Barack Obama greeted the new jobs numbers showing that unemployment stood at 8.2 percent for June with 12.7 million Americans out of work by giving the figure scant message in his speech Friday morning in Poland, Ohio and sought to blame Republicans.

Obama suggested that House Republicans were to blame for the sour job numbers and that the only solution would be to end the “stalemate” in Washington.

However, unemployment skyrocketed during the period Democrats had uncontested control in Washington, rising from 8.5 percent in January 2009 and becoming stuck over 9 percent until the Republicans took control of the House in January 2011 .

The president spent little time in his over 20-minute speech discussing the jobs numbers and sought downplay expectations by reminding voters that the nation is recovering from the worst economic crisis in recent memory.

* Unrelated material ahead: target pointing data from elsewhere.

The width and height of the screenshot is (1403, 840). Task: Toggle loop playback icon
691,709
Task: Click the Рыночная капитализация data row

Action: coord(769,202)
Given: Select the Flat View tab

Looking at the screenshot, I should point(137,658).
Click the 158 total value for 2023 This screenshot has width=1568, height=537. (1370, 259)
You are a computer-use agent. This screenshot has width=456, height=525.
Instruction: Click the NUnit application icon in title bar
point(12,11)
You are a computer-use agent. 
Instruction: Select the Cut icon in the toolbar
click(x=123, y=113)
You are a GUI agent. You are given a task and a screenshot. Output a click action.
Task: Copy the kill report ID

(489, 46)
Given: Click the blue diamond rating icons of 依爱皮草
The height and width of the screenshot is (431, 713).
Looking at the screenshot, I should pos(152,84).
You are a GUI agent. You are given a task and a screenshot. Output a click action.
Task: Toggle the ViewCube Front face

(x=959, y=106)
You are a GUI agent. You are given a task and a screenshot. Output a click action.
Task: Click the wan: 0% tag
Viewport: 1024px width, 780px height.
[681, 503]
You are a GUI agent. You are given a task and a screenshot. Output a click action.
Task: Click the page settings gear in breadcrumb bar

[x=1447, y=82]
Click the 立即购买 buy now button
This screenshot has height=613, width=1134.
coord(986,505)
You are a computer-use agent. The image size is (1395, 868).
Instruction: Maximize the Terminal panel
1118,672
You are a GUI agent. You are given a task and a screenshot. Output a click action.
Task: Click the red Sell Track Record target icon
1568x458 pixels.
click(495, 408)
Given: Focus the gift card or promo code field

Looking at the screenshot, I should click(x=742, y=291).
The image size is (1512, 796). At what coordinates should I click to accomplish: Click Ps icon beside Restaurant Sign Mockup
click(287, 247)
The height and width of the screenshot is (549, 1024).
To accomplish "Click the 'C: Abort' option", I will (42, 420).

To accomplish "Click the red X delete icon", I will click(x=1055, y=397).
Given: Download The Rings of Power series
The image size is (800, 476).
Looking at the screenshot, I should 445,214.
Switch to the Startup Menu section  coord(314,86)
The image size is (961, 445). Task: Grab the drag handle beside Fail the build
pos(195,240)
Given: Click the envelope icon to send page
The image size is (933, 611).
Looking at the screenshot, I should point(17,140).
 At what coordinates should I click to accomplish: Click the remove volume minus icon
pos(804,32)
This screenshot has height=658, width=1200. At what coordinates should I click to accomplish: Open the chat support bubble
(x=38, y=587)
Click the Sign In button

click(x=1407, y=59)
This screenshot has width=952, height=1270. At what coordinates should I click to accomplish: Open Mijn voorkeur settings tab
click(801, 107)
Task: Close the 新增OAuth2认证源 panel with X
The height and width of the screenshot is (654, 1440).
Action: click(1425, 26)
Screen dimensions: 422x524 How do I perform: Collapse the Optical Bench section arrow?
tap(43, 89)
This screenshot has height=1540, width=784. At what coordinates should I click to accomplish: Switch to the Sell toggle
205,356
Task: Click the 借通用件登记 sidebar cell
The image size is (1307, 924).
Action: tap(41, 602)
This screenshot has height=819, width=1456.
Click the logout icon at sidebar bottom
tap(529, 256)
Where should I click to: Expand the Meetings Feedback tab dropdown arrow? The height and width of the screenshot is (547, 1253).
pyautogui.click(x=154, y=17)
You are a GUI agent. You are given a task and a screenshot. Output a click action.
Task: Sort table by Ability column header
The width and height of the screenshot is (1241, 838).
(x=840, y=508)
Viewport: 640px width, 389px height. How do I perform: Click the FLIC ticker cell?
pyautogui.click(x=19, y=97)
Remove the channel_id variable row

“It’s still tough out there,” Obama said. “Overall businesses have added 4.4 million jobs of the last 28 months … It’s a step on the right direction.”

Obama sought to placate his audience in the key battleground state by pointing out the creation of 500,000 manufacturing jobs in the same time period.

But nowhere did Obama acknowledge the decline in the overall American workforce since he took office. If the number of individuals who have stopped looking for work were included, the unemployment figure would be much higher, possibly above 11 percent, according to figures from the American Enterprise Institute.

“Our mission isn’t to get back to where we were before the crisis,” Obama said, noting his belief that the economy needs to be run “from the bottom up” and not from the “top down.”

Romney, speaking earlier in the morning, called the new jobs numbers “unacceptably high” and said it shows that Obama’s economic policies have failed, noting that 15 percent of Americans are underemployed, working part-time jobs or full-time jobs beneath their skill level.

Forward does not look a lot like forward for the millions and millions of Americans who have not found work,” Romney said, speaking at a campaign stop in New Hampshire. “This kick in the gut has go to end.”

He outlined several principles that he says would guide his economic policies should he win in November, including cracking down on China’s taking away American jobs by cheating in the marketplace, reducing the overall regulatory and tax burdens and replacing Obamacare with a health care system that reduces costs rather than adding burdens.

While Republican National Committee Chairman Reince Priebus said the following in a statement: “”After taking office, President Obama promised he would fix the economy in three years or face a ‘one-term proposition.’ While the president believes ‘the private sector is doing fine,’ the rest of the country knows we are not ‘doing fine’ at all. We cannot afford another term of this president because we cannot endure four more years of painfully high joblessness.”